Against "metaphysics running amok"
Hegel, Adorno and the ineffable
pp. 133-147
in: Lisa Herzog (ed), Hegel's thought in Europe, Berlin, Springer, 2013Abstract
One of the most interesting strands of twentieth-century German philosophy is what has come to be known as the Frankfurt School, a group of philosophers and social scientists whose work revolved around the Institute for Social Research, which was founded at the University of Frankfurt am Main in 1923. The common interest of those scholars was a critical engagement with the philosophies of Kant, Hegel and Marx, but also Nietzsche, Freud and Weber, and an attempt to combine philosophy and social scientific research. The idea of "Critical Theory" that is inextricably linked to the Frankfurt School, a new kind of social critique opposed to dogmatic forms of theory, was first established by Max Horkheimer in his 1937 essay Traditional and Critical Theory.
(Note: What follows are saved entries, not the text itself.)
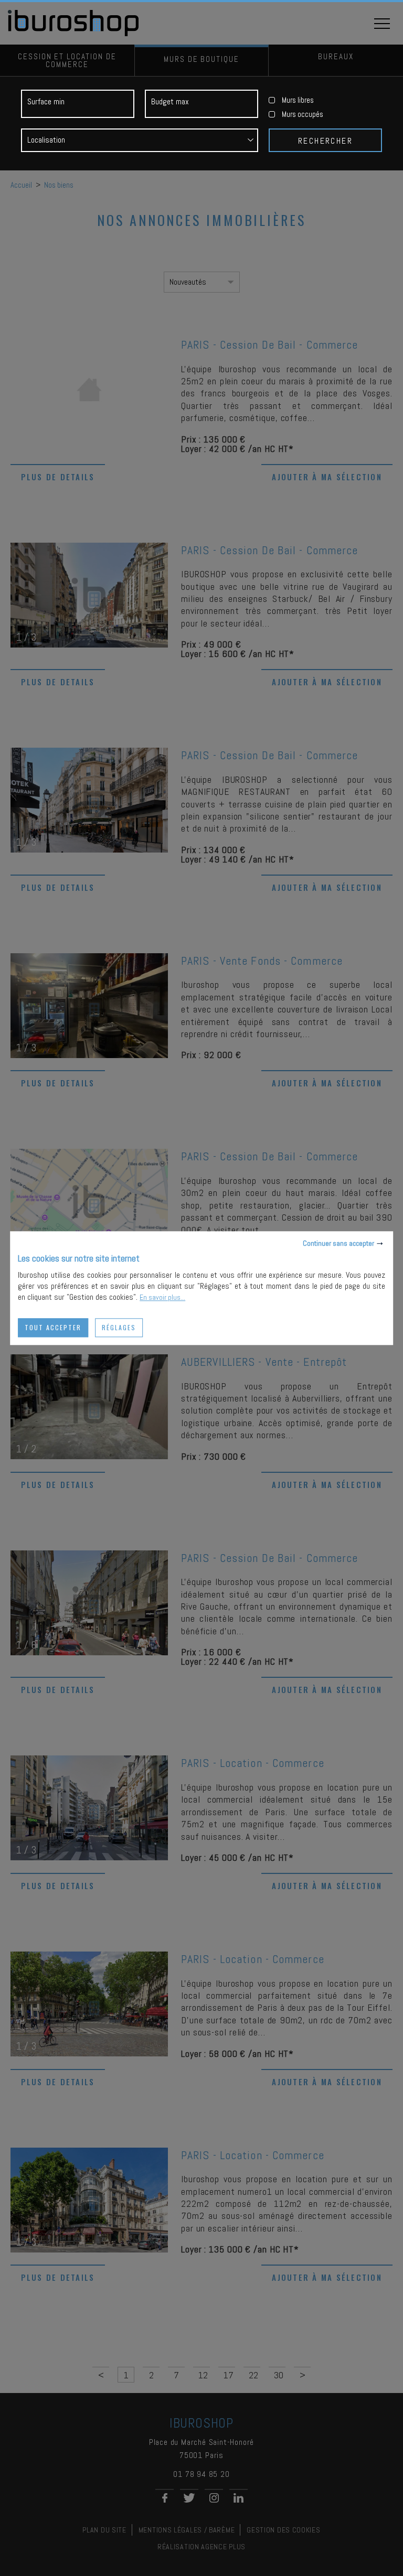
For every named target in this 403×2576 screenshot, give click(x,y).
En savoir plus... (162, 1297)
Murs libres (298, 100)
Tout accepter (53, 1327)
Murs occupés (302, 114)
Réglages (119, 1327)
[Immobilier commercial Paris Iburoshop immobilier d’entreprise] (74, 34)
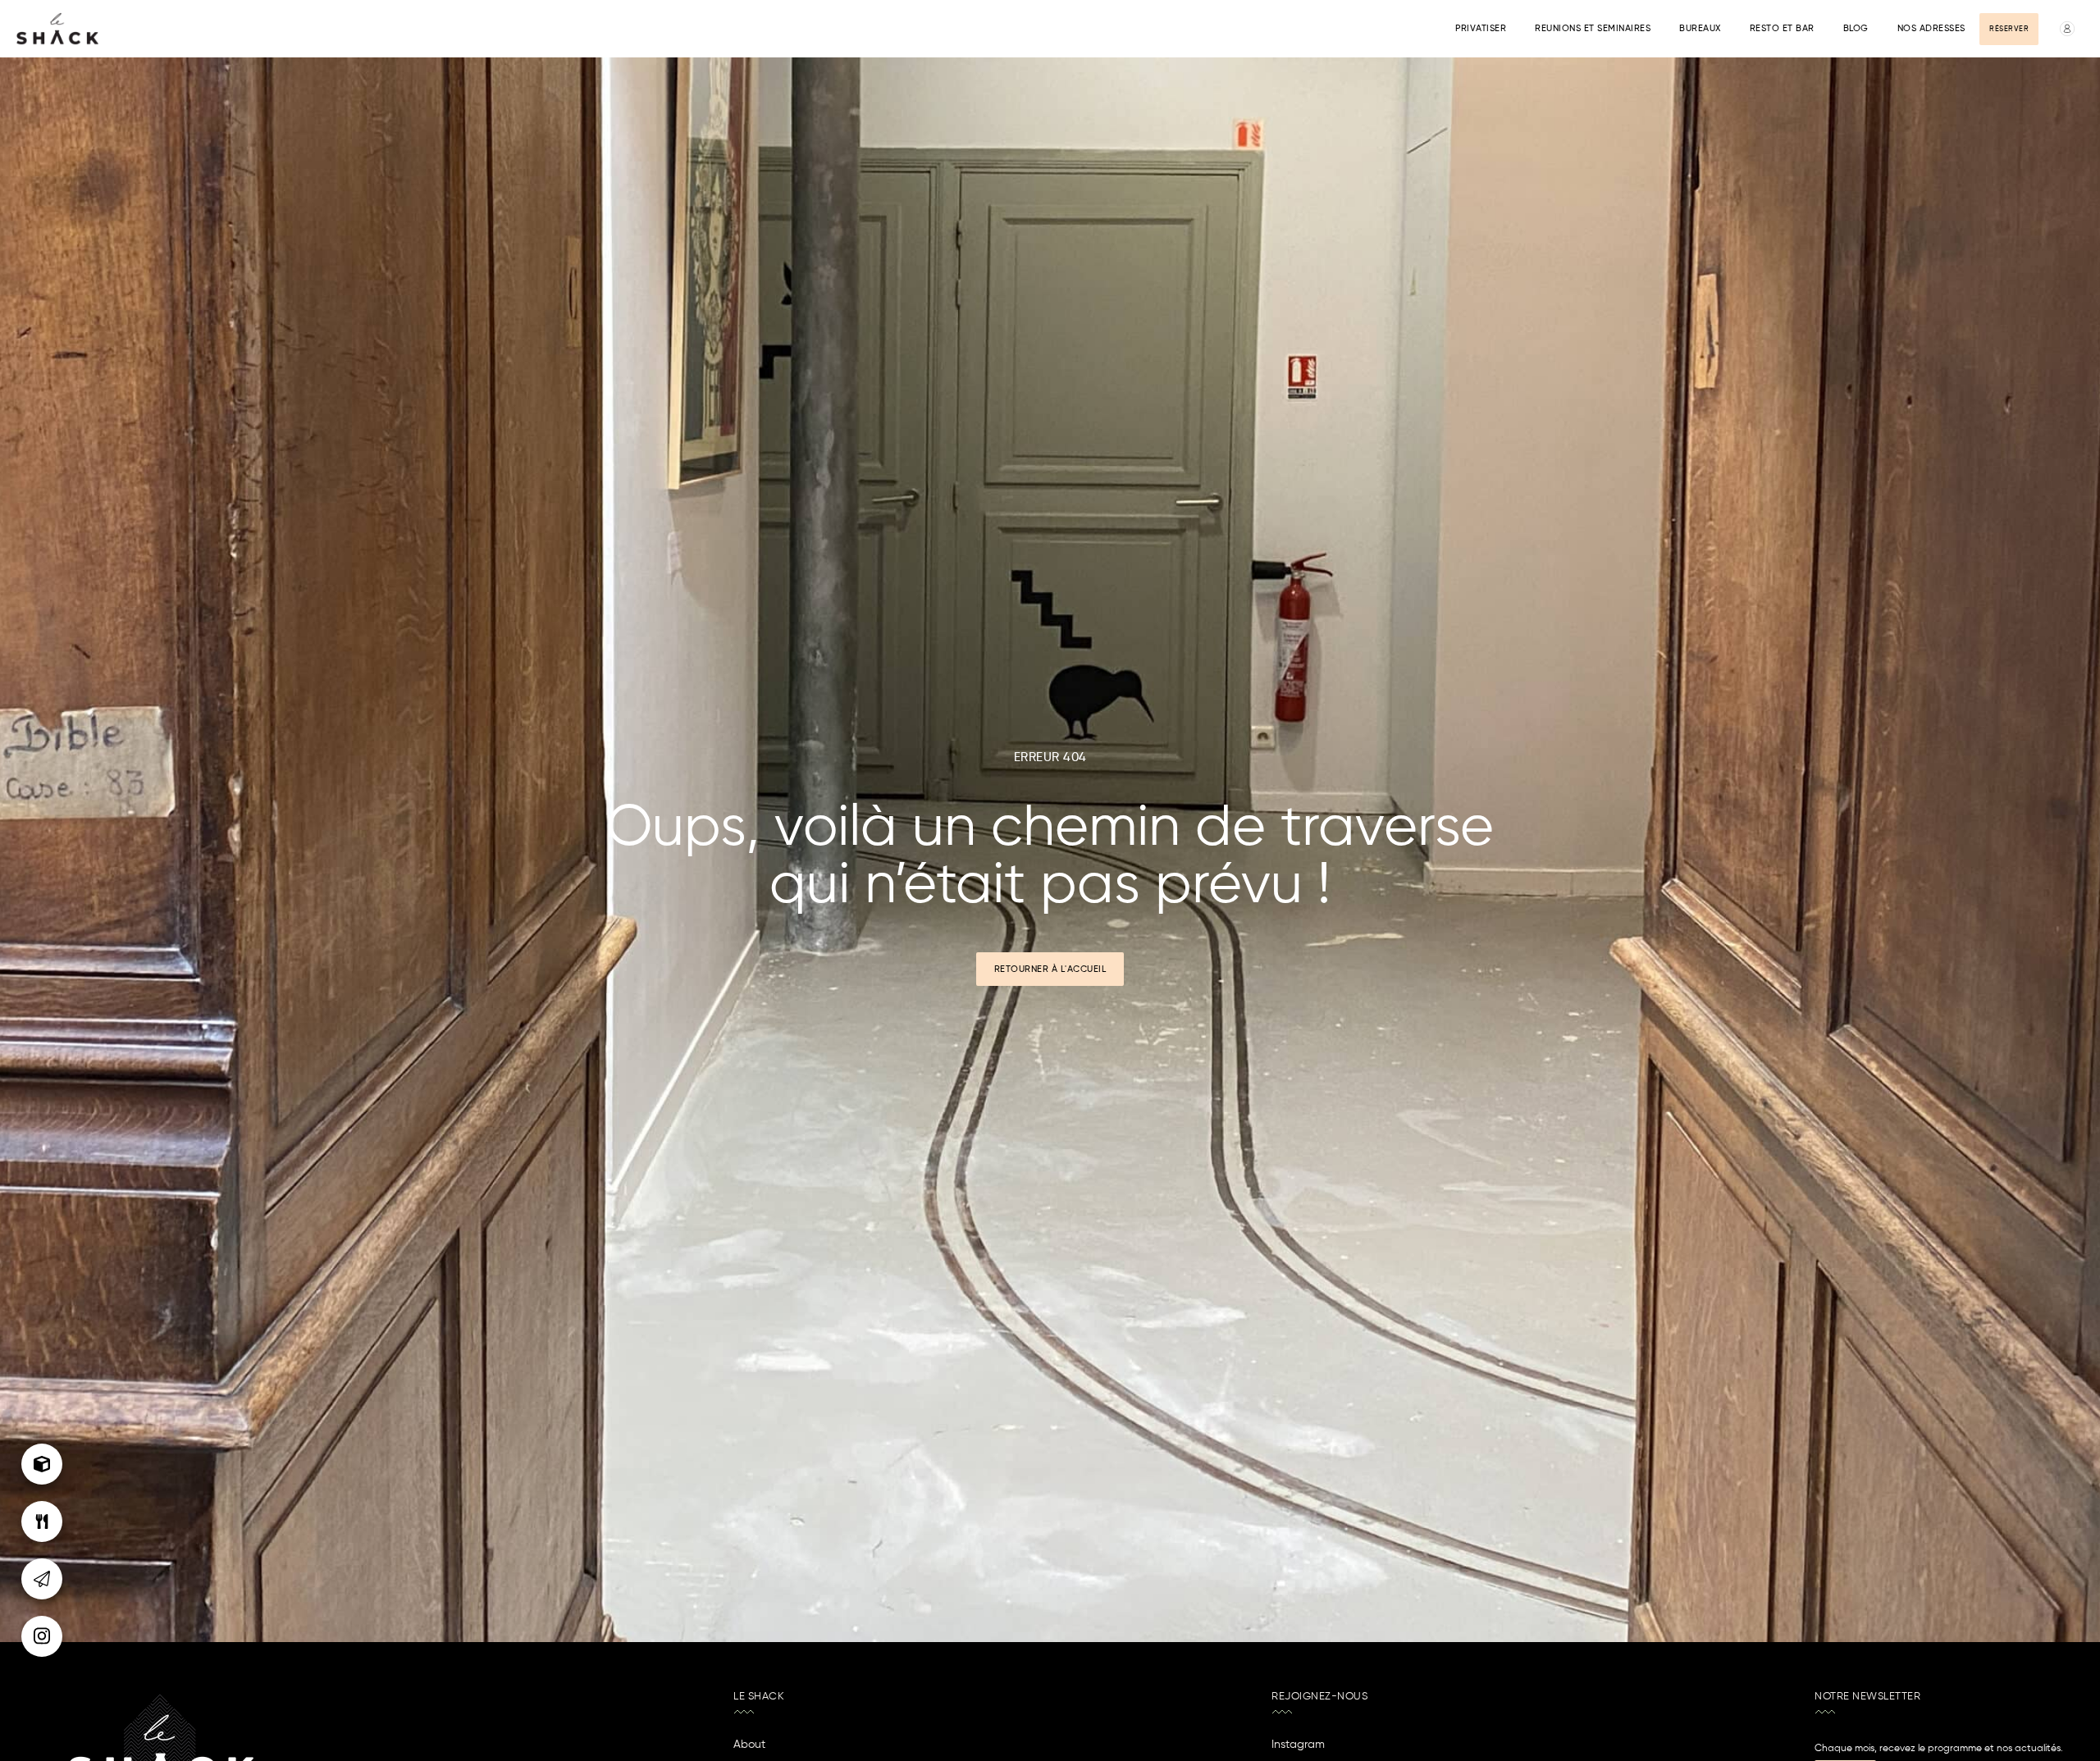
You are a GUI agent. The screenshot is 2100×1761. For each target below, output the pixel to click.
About (749, 1744)
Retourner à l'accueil (1050, 969)
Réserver (2009, 29)
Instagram (1298, 1744)
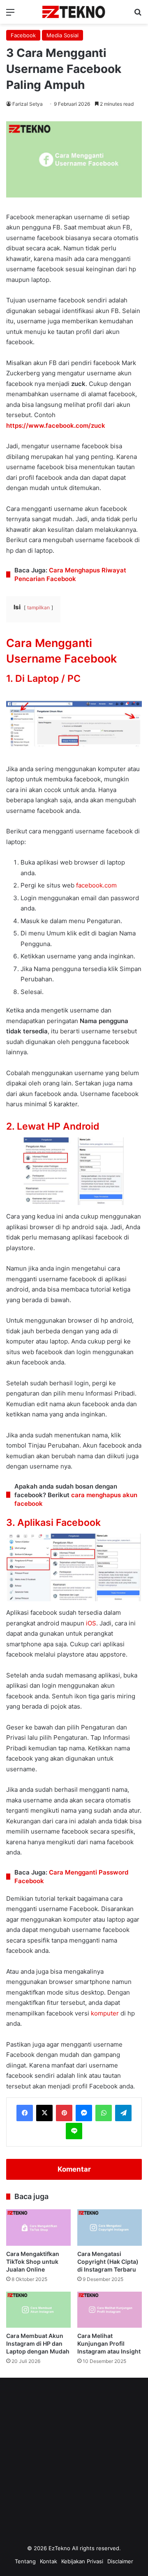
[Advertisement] (74, 2463)
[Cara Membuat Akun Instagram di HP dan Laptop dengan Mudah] (38, 2310)
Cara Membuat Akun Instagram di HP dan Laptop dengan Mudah (37, 2343)
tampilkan (38, 607)
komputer (105, 2013)
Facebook (23, 35)
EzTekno (59, 2548)
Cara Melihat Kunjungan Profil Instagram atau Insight (109, 2343)
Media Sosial (62, 35)
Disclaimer (120, 2561)
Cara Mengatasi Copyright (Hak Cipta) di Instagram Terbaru (108, 2261)
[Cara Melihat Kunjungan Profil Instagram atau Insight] (109, 2310)
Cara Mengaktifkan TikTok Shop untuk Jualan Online (32, 2261)
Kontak (48, 2561)
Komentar (74, 2169)
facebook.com (96, 885)
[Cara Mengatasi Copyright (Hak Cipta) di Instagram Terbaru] (109, 2227)
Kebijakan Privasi (82, 2561)
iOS (91, 1623)
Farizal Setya (27, 104)
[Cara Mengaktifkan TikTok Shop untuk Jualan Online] (38, 2227)
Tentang (25, 2561)
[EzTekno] (74, 12)
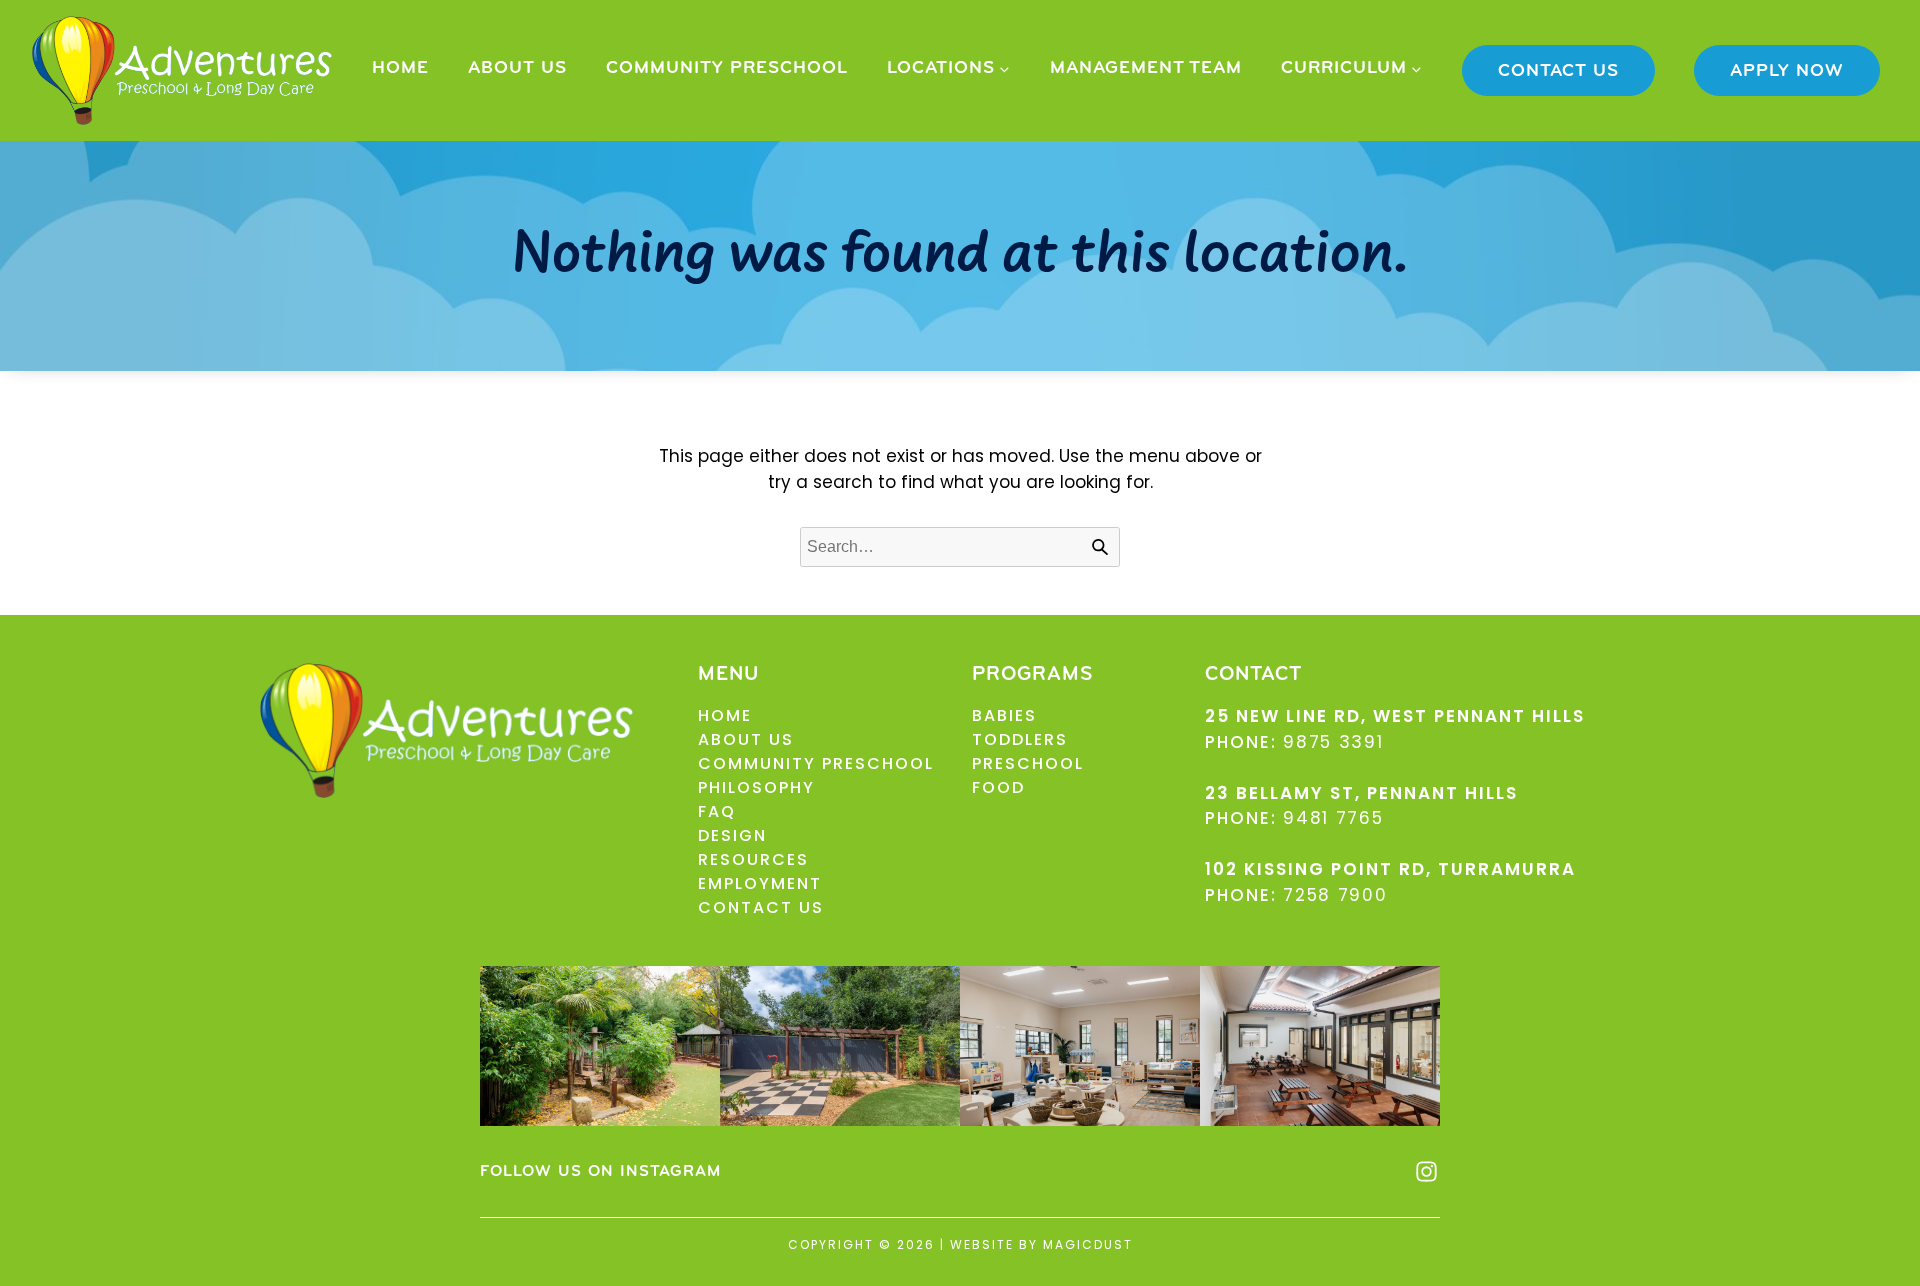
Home (400, 69)
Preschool (1028, 763)
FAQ (717, 811)
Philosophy (756, 787)
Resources (753, 859)
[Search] (1100, 547)
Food (998, 787)
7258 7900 (1335, 895)
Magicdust (1088, 1244)
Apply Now (1787, 72)
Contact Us (1558, 72)
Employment (760, 883)
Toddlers (1020, 739)
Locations (941, 69)
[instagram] (1426, 1171)
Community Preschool (727, 69)
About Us (517, 69)
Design (732, 835)
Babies (1004, 715)
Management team (1146, 69)
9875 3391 (1333, 742)
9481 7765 (1333, 818)
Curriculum (1344, 69)
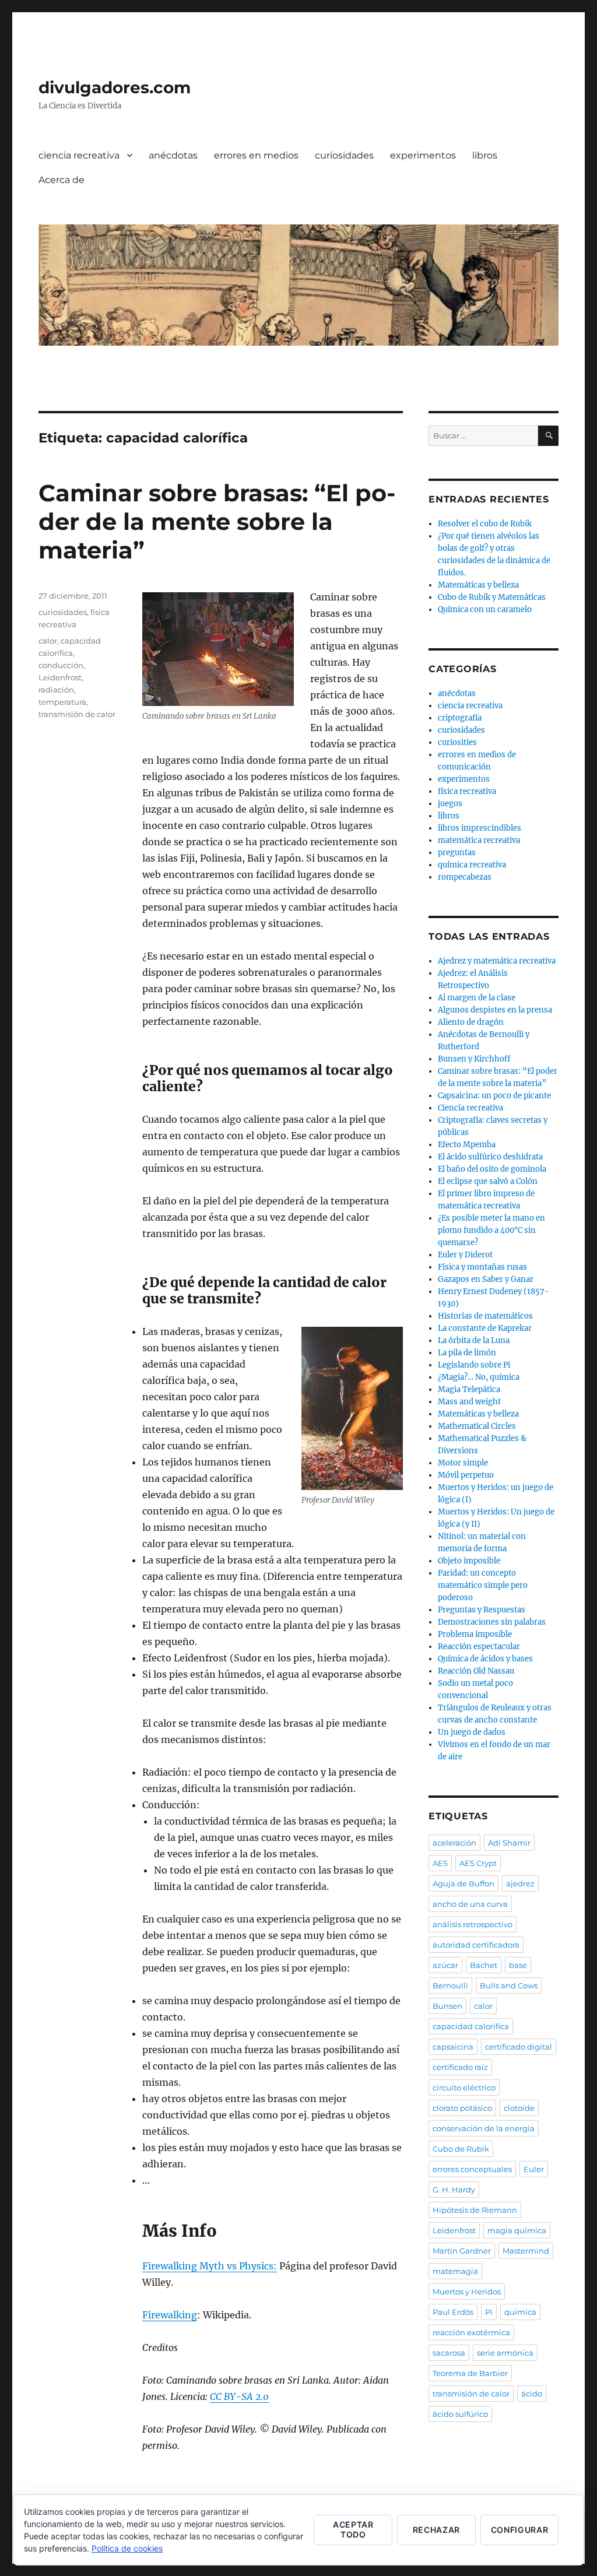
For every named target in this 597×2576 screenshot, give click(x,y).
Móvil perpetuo (466, 1475)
The central claim of Critical Theorists is that it is impossible to understand the world and the society one lives in without taking into account the ideological context framing one's thought about that very society. Critical Theorists thereby put themselves into opposition to what they called "dogmatic" or "traditional" social theories, which they accuse of deriving (false) generalizations about the world by imitating the logico-mathematical methods of the natural sciences.